STILLWATER, Okla. – Two Oklahoma State University researchers have received a US patent in connection with their Shipping Fever-related research. Sahlu Ayalew, PhD, assistant research professor, and Anthony Confer, DVM, PhD, a Regents professor and Endowed Chair in Food Animal Research, are both with the Department of Veterinary Pathobiology at OSU’s Center for Veterinary Health Sciences.

They hold Patent No. 7,794,734, B2 for “Mannheimia haemolytica Chimeric Outer Membrane Protein PLPE and Leukotoxin Epitopes as a Vaccine or Vaccine component against Shipping Fever.” It is estimated that bovine respiratory disease (BRD)/Shipping Fever costs Oklahoma ranchers as much as $200 million annually. On a nationwide basis, BRD costs the beef cattle industry more than $800 million per year in lost productivity, death losses and treatment costs.

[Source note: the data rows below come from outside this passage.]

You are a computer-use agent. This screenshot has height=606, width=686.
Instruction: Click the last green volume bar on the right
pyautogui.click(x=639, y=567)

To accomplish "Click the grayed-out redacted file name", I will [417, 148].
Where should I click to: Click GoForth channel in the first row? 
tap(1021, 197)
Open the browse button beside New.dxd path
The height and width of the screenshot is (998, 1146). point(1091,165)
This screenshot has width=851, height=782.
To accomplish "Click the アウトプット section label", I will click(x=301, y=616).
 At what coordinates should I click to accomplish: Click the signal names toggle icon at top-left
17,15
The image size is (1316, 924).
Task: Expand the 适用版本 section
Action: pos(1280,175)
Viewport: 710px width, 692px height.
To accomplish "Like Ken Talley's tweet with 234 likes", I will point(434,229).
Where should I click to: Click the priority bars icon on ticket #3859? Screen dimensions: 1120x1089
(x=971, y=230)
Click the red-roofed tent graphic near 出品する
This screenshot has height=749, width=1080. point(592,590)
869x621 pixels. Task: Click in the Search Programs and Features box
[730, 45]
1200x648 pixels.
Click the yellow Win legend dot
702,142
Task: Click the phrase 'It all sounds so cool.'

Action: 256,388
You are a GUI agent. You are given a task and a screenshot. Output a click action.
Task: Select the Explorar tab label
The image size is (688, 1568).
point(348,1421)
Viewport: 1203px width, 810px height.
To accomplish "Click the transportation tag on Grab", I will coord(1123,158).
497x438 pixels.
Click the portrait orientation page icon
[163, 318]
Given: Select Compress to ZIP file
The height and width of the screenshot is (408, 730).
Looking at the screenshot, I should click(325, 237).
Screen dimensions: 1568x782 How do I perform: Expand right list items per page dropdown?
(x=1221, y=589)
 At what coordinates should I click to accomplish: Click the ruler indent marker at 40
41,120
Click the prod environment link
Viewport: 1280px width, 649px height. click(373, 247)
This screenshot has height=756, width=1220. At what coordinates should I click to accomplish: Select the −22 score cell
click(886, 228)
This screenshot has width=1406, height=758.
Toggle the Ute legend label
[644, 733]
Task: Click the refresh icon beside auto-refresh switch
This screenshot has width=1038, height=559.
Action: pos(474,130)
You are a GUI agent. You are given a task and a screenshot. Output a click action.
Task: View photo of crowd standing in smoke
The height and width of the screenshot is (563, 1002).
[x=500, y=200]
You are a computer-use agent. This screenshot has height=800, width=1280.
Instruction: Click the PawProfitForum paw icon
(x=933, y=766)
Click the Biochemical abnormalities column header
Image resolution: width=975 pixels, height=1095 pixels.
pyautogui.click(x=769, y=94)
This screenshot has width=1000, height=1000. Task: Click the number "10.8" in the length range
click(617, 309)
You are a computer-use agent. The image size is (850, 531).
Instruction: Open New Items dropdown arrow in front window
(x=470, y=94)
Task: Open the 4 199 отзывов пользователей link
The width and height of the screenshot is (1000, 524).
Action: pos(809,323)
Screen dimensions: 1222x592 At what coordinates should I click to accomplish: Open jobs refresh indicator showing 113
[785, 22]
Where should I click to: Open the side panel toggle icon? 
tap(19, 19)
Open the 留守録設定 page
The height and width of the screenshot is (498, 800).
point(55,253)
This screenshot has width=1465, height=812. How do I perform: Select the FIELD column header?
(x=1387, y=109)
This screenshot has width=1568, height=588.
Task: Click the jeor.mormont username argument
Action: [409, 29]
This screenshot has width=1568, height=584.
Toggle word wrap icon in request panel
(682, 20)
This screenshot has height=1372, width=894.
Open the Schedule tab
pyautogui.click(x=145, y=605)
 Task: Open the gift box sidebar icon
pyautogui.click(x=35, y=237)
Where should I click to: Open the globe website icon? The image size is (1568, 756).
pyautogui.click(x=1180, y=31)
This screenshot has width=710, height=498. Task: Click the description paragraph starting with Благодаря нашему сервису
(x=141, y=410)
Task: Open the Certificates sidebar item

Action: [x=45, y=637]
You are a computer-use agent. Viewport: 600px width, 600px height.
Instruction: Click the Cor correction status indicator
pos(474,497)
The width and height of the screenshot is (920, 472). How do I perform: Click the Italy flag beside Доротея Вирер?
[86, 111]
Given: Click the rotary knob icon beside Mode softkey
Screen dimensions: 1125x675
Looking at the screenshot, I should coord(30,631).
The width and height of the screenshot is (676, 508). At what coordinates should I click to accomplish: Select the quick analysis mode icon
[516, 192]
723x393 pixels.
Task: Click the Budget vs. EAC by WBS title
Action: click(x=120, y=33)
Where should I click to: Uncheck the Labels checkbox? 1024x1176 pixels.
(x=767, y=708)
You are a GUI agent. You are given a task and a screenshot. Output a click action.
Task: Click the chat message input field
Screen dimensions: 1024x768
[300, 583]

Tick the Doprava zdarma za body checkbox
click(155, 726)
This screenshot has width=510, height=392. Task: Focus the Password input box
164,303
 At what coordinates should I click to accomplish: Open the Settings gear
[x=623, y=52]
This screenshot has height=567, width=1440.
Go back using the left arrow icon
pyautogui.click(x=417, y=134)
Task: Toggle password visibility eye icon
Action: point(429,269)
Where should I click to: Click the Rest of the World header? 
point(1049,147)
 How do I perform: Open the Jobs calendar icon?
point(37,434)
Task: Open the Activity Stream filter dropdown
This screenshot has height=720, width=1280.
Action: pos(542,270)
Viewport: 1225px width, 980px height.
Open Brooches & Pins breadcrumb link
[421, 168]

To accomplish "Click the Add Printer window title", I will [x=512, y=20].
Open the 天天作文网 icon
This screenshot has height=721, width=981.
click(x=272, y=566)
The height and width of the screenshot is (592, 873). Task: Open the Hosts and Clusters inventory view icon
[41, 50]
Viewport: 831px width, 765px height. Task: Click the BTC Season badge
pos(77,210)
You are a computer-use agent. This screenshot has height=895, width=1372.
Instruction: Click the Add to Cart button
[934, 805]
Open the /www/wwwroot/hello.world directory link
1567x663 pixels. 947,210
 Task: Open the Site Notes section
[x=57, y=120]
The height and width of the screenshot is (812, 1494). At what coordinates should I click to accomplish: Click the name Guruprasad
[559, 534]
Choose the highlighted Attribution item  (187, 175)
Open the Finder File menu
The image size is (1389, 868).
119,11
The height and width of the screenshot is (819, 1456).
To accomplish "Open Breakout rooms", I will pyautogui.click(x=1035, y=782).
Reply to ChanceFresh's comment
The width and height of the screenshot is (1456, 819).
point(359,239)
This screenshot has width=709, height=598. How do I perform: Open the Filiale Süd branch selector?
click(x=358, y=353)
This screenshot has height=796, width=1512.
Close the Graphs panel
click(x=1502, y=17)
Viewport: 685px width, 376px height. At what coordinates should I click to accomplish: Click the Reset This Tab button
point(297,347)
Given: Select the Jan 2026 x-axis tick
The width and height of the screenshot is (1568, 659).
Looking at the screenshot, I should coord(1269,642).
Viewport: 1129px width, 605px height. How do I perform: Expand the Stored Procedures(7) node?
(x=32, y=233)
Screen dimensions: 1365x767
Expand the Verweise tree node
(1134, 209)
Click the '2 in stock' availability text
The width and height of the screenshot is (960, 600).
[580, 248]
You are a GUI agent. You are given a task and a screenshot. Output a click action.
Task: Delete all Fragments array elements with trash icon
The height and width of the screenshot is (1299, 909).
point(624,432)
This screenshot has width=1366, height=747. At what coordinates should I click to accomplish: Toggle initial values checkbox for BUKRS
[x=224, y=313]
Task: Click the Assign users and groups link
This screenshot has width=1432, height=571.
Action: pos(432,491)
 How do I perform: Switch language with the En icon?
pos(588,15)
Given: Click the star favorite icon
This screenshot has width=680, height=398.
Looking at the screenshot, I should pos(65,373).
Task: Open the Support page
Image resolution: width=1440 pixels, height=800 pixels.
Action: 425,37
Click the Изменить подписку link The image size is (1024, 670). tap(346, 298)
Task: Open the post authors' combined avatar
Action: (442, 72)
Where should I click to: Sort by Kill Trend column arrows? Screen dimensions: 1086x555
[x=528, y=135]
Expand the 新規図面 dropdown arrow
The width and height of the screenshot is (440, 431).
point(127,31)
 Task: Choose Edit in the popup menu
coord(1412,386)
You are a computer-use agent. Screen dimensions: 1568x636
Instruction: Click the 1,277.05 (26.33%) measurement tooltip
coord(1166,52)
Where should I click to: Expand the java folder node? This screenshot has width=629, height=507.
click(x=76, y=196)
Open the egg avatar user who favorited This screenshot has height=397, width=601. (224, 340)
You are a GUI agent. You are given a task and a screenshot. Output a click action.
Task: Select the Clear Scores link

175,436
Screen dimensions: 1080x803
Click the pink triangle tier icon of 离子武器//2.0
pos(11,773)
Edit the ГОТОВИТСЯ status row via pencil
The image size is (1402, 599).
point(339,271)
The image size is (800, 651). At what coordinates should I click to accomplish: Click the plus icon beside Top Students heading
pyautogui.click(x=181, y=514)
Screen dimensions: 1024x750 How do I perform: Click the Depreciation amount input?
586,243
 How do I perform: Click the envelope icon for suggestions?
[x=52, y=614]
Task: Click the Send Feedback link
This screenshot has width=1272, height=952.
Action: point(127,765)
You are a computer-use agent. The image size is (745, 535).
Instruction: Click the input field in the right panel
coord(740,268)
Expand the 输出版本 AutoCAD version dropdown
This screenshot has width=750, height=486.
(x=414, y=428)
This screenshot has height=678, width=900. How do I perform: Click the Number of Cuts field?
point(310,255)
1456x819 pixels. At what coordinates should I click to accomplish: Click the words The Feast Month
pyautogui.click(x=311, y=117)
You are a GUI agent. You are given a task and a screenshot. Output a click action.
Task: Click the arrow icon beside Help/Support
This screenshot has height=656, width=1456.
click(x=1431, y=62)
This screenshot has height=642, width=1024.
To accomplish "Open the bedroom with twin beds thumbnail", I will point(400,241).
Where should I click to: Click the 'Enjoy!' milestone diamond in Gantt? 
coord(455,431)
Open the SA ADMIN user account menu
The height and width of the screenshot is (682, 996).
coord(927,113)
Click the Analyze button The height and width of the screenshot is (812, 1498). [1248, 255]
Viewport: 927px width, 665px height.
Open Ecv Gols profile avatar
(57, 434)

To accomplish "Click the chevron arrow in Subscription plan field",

Ayalew explained the researchers took the genes for the immunodominant epitope of the outer membrane protein, PlpE, and the leukotoxin neutralizing epitope for leukotoxin and engineered them such that the engineered gene expresses one protein (chimeric protein). “Vaccination of calves with the new protein is as effective as vaccination with the two whole proteins and eliminates the toxicity of leukotoxin. Production of the new protein requires less work and less time overall without compromising the end result,” Ayalew added.

Efforts will now be made to market the protein to animal-health companies that could use the protein in a vaccine to help prevent Shipping Fever, a common component of bovine respiratory disease.